__ACTION ITEM__. Return each entry exactly, with none missing.

[Dataset entries]
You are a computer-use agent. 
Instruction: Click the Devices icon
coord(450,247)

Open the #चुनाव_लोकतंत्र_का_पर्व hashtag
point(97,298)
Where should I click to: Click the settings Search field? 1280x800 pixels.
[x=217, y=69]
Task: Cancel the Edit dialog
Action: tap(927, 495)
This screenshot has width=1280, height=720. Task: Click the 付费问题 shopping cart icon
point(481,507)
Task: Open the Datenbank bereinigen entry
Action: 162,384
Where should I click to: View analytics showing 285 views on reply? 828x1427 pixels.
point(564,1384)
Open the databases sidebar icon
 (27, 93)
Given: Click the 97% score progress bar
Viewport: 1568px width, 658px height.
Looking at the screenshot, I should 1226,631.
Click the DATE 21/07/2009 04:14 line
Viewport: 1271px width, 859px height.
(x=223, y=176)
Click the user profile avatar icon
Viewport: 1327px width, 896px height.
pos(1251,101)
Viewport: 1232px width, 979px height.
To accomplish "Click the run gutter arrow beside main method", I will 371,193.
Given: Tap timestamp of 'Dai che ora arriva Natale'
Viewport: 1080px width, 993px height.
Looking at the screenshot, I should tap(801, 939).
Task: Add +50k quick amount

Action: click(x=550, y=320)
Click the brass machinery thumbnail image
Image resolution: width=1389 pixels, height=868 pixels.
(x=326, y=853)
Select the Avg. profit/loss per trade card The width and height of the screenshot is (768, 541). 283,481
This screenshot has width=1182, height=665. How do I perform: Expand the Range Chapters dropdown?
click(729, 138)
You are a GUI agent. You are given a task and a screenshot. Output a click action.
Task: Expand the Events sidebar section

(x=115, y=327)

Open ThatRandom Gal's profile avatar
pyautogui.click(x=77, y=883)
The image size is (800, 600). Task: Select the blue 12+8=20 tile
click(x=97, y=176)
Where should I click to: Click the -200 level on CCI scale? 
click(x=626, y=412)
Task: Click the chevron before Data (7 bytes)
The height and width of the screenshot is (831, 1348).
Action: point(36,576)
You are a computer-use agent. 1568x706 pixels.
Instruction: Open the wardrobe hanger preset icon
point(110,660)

__ANSWER TO THE PROBLEM__.
You are a computer-use agent. 
Instruction: Click the Devices icon
coord(450,247)

Open the #चुनाव_लोकतंत्र_का_पर्व hashtag
point(97,298)
Where should I click to: Click the settings Search field? 1280x800 pixels.
[x=217, y=69]
Task: Cancel the Edit dialog
Action: tap(927, 495)
This screenshot has width=1280, height=720. Task: Click the 付费问题 shopping cart icon
point(481,507)
Task: Open the Datenbank bereinigen entry
Action: 162,384
Where should I click to: View analytics showing 285 views on reply? 828x1427 pixels.
point(564,1384)
Open the databases sidebar icon
 (27, 93)
Given: Click the 97% score progress bar
Viewport: 1568px width, 658px height.
Looking at the screenshot, I should 1226,631.
Click the DATE 21/07/2009 04:14 line
Viewport: 1271px width, 859px height.
(x=223, y=176)
Click the user profile avatar icon
Viewport: 1327px width, 896px height.
pos(1251,101)
Viewport: 1232px width, 979px height.
To accomplish "Click the run gutter arrow beside main method", I will 371,193.
Given: Tap timestamp of 'Dai che ora arriva Natale'
Viewport: 1080px width, 993px height.
Looking at the screenshot, I should tap(801, 939).
Task: Add +50k quick amount

Action: click(x=550, y=320)
Click the brass machinery thumbnail image
Image resolution: width=1389 pixels, height=868 pixels.
(x=326, y=853)
Select the Avg. profit/loss per trade card The width and height of the screenshot is (768, 541). 283,481
This screenshot has width=1182, height=665. How do I perform: Expand the Range Chapters dropdown?
click(729, 138)
You are a GUI agent. You are given a task and a screenshot. Output a click action.
Task: Expand the Events sidebar section

(x=115, y=327)

Open ThatRandom Gal's profile avatar
pyautogui.click(x=77, y=883)
The image size is (800, 600). Task: Select the blue 12+8=20 tile
click(x=97, y=176)
Where should I click to: Click the -200 level on CCI scale? 
click(x=626, y=412)
Task: Click the chevron before Data (7 bytes)
The height and width of the screenshot is (831, 1348).
Action: point(36,576)
You are a computer-use agent. 1568x706 pixels.
Instruction: Open the wardrobe hanger preset icon
point(110,660)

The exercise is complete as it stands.